The United States has promised that America will “degrade and destroy” ISIS in a “targeted, relentless counterterrorism campaign.” But two and a half months in, ISIS’s appeal shows little sign of waning. And the question is, even if the U.S. is able to kill the elusive architect of ISIS’s ascent, Abu Bakr al-Baghdadi, can America kill the idea propelling his organization’s appeal?
“You have to see ISIS as fundamentally a state-building enterprise,” says David Kilcullen, former special advisor to the Secretary of State and senior advisor to retired Gen. David Petraeus in Iraq, as well as author of a 2010 book on counterinsurgency. “These guys are trying to build a state.”
To date the U.S. has delivered a three-month campaign of air strikes in Iraq and Syria. Earlier this month the Pentagon announced that 1,500 more American troops would head to Iraq to advise and assist Iraqi and Kurdish forces now facing off against ISIS. The Obama administration has announced a plan to get $500 million in additional weapons, training and resources to more moderate Syrian fighters, the “boots on the ground” now fighting both the Islamic State, also called ISIS or ISIL, and the government of Bashar al-Assad in Syria. But that training and equipping has yet to begin. And that, say those close to the more moderate Syrian fighters, is part of the problem.
Several people inside and outside the administration tell Defense One that moderate Syrian rebel forces feel let down by the West, which has yet to articulate a coherent strategy or match resources to their rhetoric when it comes to supporting Syrian moderates. That lack of resources, they say, has increased ISIS’s appeal as the blood-soaked Syrian civil war grinds on into a stalemate.
“ISIS is offering salaries to young men and it is providing protection because the choice is either you fight ISIS or you join them; on top of that you are getting weapons, ammo and a piece of war booty,” said one administration official. “For Syrian fighters the immediate reason to join begins with at least the rumor of consistent salaries.”
“There are tens of thousands who would be willing to fight as long as there was support,” said the official.

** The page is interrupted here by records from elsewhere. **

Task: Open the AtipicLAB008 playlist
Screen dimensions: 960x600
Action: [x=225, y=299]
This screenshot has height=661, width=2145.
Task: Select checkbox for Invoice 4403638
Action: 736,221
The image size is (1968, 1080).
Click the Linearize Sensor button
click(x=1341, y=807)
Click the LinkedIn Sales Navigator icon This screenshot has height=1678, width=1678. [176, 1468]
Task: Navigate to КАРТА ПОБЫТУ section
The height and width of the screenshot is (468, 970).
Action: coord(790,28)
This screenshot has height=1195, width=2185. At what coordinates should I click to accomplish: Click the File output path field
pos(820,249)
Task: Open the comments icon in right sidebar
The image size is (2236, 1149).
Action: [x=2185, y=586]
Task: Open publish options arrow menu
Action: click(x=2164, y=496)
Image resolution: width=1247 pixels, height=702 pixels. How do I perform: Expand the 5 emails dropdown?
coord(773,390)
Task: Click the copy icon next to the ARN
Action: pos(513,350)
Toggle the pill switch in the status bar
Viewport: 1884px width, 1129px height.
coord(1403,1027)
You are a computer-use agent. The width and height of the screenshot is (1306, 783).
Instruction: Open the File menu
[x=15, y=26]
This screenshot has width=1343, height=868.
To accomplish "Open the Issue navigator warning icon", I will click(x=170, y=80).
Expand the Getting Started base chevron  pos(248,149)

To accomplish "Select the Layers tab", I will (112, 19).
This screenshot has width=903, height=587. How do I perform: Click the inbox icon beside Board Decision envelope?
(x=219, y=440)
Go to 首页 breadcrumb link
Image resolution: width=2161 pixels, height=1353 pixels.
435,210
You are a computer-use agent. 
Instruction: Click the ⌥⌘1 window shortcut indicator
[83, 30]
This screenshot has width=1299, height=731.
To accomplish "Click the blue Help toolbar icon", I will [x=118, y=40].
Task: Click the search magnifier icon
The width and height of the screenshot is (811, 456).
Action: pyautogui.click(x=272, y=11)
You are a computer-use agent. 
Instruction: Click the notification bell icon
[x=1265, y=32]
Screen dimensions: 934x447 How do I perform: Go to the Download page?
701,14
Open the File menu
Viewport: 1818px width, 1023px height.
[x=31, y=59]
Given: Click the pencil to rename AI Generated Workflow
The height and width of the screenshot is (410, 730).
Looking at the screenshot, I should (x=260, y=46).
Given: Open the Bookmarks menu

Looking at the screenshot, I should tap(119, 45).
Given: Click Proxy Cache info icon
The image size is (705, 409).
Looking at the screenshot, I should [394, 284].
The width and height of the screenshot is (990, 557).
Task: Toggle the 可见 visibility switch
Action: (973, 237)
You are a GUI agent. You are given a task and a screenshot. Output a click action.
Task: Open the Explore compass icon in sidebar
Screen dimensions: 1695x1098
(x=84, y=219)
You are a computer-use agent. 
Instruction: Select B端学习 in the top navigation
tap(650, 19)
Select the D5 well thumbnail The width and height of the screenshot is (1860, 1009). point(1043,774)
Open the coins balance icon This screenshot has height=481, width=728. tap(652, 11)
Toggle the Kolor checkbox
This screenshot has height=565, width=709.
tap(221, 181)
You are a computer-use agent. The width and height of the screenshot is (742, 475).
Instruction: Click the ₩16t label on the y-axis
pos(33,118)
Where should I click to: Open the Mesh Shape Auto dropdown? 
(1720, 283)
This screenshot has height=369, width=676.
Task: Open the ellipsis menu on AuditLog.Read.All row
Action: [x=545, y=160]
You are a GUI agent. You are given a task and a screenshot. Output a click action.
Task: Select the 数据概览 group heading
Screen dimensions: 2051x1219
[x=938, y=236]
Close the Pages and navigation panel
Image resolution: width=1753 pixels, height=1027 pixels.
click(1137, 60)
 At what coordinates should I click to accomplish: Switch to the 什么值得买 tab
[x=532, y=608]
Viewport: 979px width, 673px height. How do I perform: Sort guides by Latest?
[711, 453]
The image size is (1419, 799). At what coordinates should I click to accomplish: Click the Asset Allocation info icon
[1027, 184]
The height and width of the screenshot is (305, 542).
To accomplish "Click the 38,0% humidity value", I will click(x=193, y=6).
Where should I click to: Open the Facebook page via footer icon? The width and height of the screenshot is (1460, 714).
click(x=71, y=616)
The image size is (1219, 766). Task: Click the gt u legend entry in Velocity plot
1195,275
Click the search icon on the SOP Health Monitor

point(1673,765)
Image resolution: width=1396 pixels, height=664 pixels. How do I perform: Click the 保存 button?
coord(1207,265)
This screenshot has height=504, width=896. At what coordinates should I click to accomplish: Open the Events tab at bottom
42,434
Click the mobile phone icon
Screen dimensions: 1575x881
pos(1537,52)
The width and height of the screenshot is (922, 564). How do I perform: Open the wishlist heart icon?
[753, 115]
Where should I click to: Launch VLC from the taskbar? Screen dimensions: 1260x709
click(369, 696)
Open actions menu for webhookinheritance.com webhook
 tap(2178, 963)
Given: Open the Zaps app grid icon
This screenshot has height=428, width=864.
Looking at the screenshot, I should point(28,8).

Those supporting Syria’s anti-ISIS, more moderate rebels agree, pointing to a mismatch in ambitions and resources. “ISIS is all in, but the American strategy is not all-in when it comes to fighting ISIS in Syria,” says Oubai Shahbandar, adviser to the Syrian Opposition Coalition and former Pentagon analyst. “The alternatives to ISIS are not sufficiently resourced to provide both service delivery, salary payments and ultimately to have the necessary military resources to defeat ISIS and that sends a strong message to the local populace.”
And yet the Obama administration seems to have never fully gotten behind the idea of training Syrian moderates or nationalists, unable to get around significant concerns about vetting and the fate of any U.S.-supplied weapons being turned on Americans.
President Obama told the New York Times in August that “the idea that we could provide some light arms or even more sophisticated arms to what was essentially an opposition made up of former doctors, farmers, pharmacists and so forth, and that they were going to be able to battle not only a well-armed state but also a well-armed state backed by Russia, backed by Iran, a battle-hardened Hezbollah, that was never in the cards.” It “has always been a fantasy,” Obama said. Only a month later Obama announced that “we will move forward with our plans, supported by bipartisan majorities in Congress, to ramp up our effort to train and equip the Syrian opposition, who are the best counterweight to ISIL and the Assad regime.”
In between those statements ISIS strengthened its military campaign in Iraq and showed a brutality that stunned even those used to al-Qaeda’s violence, beheading on camera American journalist James Foley. In the face of such ideology-powered brutality, critics say U.S. officials must be very clear-eyed about what they can and cannot achieve.
“I don’t think we fully appreciate the ideology of it,” says retired Lt. Gen. David Barno, now a senior fellow at the Center for a New American Security, arguing America is still “well behind” on understanding ISIS and its appeal. “This is much more of a long-term management and containment problem then ‘let’s find away to defeat and destroy ISIS.’ I don’t see that happening — and I don’t see that happening without a long-term commitment of American military power.”
And Barno says he doesn’t see resources as the central question.
Senior Fellow, Center for a New American Security
“The Iraqi security forces, I think, were extremely well resourced and had tons of American equipment,” Barno says. “They didn’t get rolled over because they didn’t have enough money or material.”
The complex, confounding and constantly evolving series of facts on the ground is precisely why the Obama administration did not want to enter the Syria conflict and why many in the administration worried that any U.S. involvement in Syria could bring more harm than help. But with the conflict showing no sign of ending any time soon, some say the U.S. has to get more serious about addressing ISIS in Syria and pushing for a political end to the conflict, one that doesn’t end with Assad still in power. Focusing only on Iraq, they say, is not enough.
“Syria,” says Kilcullen, “…is the political problem we don’t have an answer for.”